"Ryan, Philip" wrote:
>> Hello Folks
>> We're looking for where LINUX stores it's IP address.
>> Our initial thinking was that /etc/sysconfig/network is sourced at boot time
> by /etc/rc.d/init.d/inet which uses the value of $HOSTNAME to do a lookup in
> /etc/hosts to establish the IP address.
>> This has proven to be false.
>> >From further investigation I'm concluding that LINUX is similar to AIX in
> that via SMIT on AIX, one adds or changes the IP address and this change is
> reflected in /etc/hosts & written to the ODM. Whereas on LINUX, one updates
> the IP address via linuxconf and this change is written to some binary
> somewhere but not reflected in /etc/hosts (feature in linuxconf-1.16r10-2
> ?????).
>> Any pointers on which file linuxconf writes to?

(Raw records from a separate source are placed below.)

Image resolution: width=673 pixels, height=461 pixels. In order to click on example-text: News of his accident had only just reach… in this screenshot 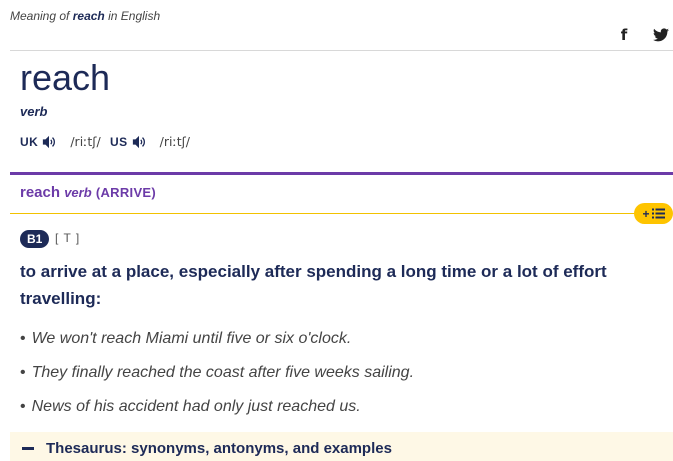, I will do `click(196, 406)`.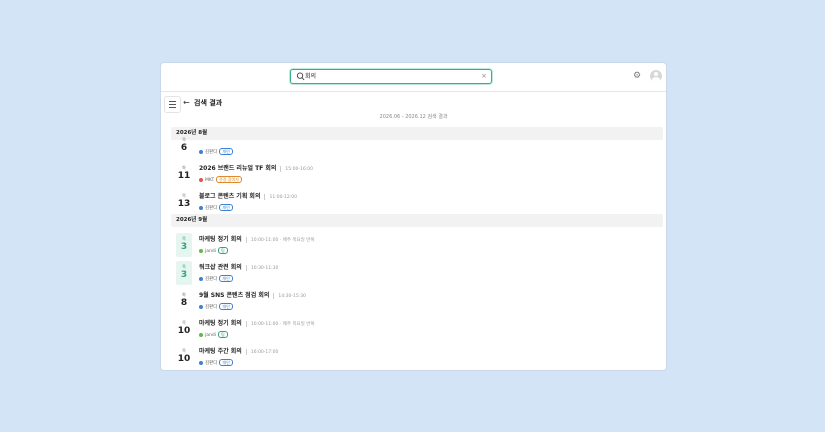  Describe the element at coordinates (186, 103) in the screenshot. I see `arrow-left-icon: ←` at that location.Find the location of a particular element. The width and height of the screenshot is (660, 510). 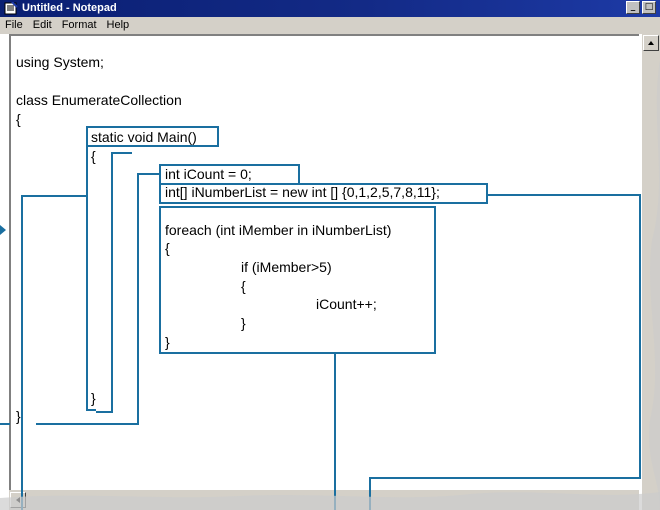

scroll-left-button is located at coordinates (18, 500).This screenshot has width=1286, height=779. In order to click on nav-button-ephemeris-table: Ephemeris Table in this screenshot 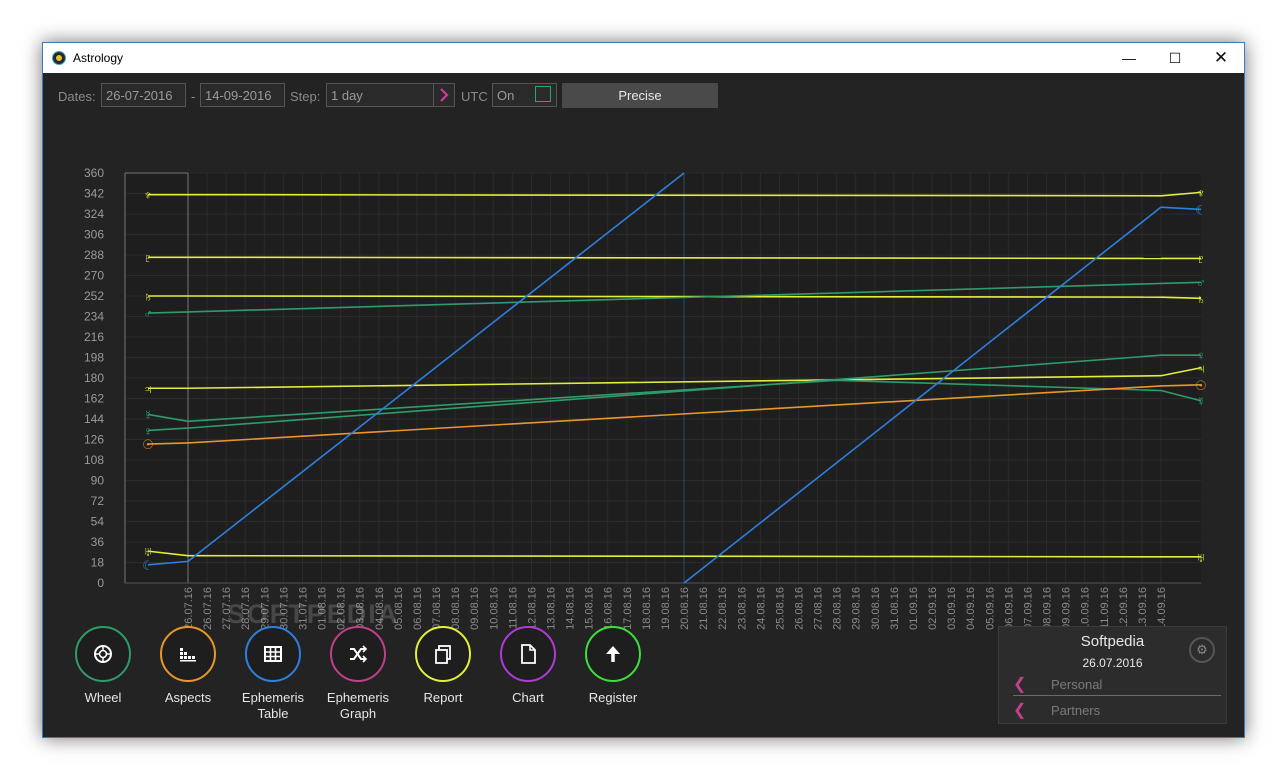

Linux, in general, avoids binary configs like the plague.
/etc/syconfig/network-scripts
is where you want to look... all editable manually.
One thing you might want to remember is that 'Linux' per se doesn't have
an IP address : interfaces of all kinds do, sometimes more than one address
per interface. So a single running linux kernel could have anywhere from
zero to pretty much any number of valid IP addresses active at any time.
1 primary IP for a single ethernet card is most common though, found in
'/etc/sysconfig/network-scripts/ifcfg-eth0'.